I cant help but think about some of the similarities between the plight of the small farm and the plight of the studio artist. Both have been institutionalized, and isolated from the majority of the masses. I find it funny that museums are these giant building in a selected location, where only the elite attend and actually know what is going on. They carry on a discourse foreign to the masses, and progress, if you can call it that, moves in ways that are non sensical to the rest of us. A vacuum cleaner in a glass case counts as one of the most valuable items a millionaire could have in their home!
Like wise the factory farm is also tucked away in large building where only a few of the elite, if you can call them that, are allowed to enter.
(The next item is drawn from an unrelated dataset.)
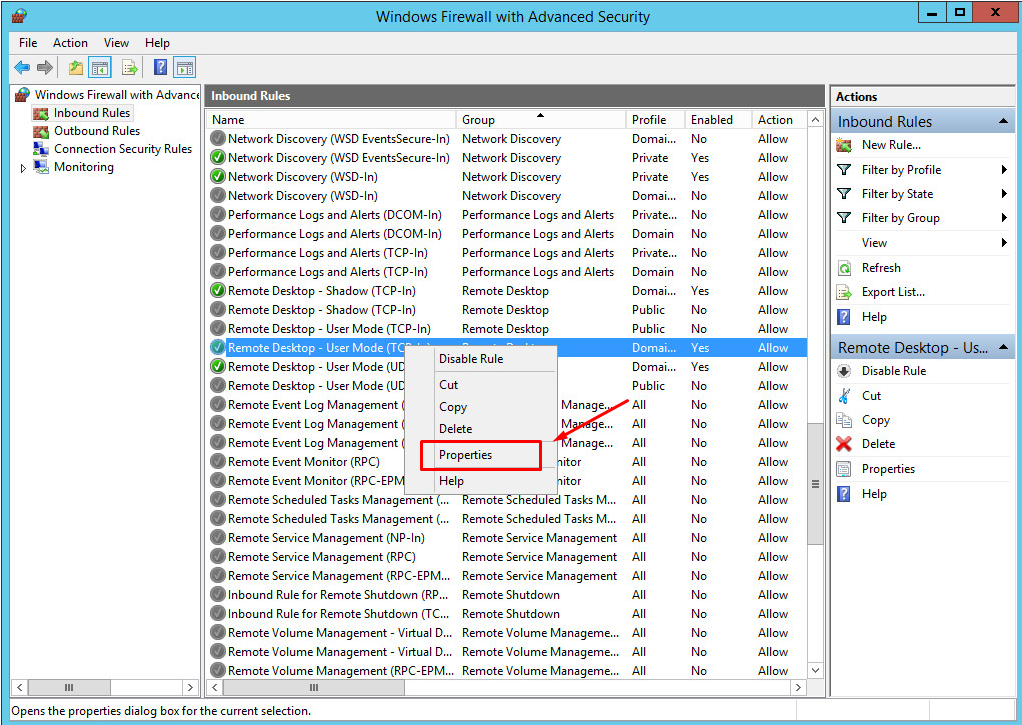Expand the Monitoring tree node arrow

[24, 168]
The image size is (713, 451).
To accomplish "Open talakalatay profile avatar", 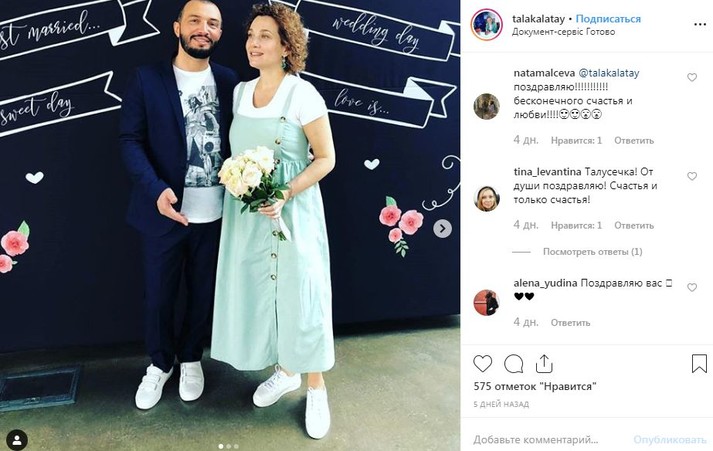I will pyautogui.click(x=487, y=25).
There they carry on discourse that also seems like a foreign language, and progress, if you can call it that, is the next way to sell some ridiculous dairy-esque product to the masses. One of the most valuable items could have is a smoothie-dairy-cubie snack!
In both fields the typical consumer has no idea who the person is that is producing the food media, or the art media that is being offered to them. There is little differentiation between products. The franken food looks all the same with blaring lables, and most of the art on the wall looks about the same maybe there is an all purple canvas next to an all blue canvas. Thanks Yves!
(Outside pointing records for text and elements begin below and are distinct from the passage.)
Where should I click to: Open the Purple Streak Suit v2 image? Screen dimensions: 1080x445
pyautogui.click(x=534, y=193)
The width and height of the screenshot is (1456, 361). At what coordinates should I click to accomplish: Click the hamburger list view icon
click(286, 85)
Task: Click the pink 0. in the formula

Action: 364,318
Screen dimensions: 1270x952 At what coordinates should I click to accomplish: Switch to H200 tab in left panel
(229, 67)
The majority of people have never met their artist and never met their farmer. The masses carry a romantic conception of artist working away at their paintings in their Greenwich Village apartment, just like their conception of a farmer is a blond haired milk maid plunking away at a few cows with chickens and pigs running around the farm yard, and a frikin rooster crowing in the morning. yeah right.
Both institutions dictate down to the masses what beautiful is, and also what food will make us beautiful. Our link to the idea of a beautiful human and the foods that are produced to have that beautiful body are dictate by the same conglomerate. Wendell Barry said " our bodies were physically beautiful when they were physically useful." I don't see the use in running on a treadmill like a frikin gerbil all that useful.
The artist use to decide what was beautiful and the farmer use to decide on their own, what made good food. None of this was dictated to either of them. And we as humans had the ability on our own to decided what was beautiful and was good for us. There is nothing more beautiful than watching your woman decide she is going out before the sun comes up, in a snow storm, with a busted foot, a hammer in one hand, to rip apart a frozen round bale because that is what needed to be done. Or halter training a calf in the middle of a pasture with summer sun. Beauty has a purpose, and it is for artist and farmers to connect the dots to make a picture any of us would like to look at.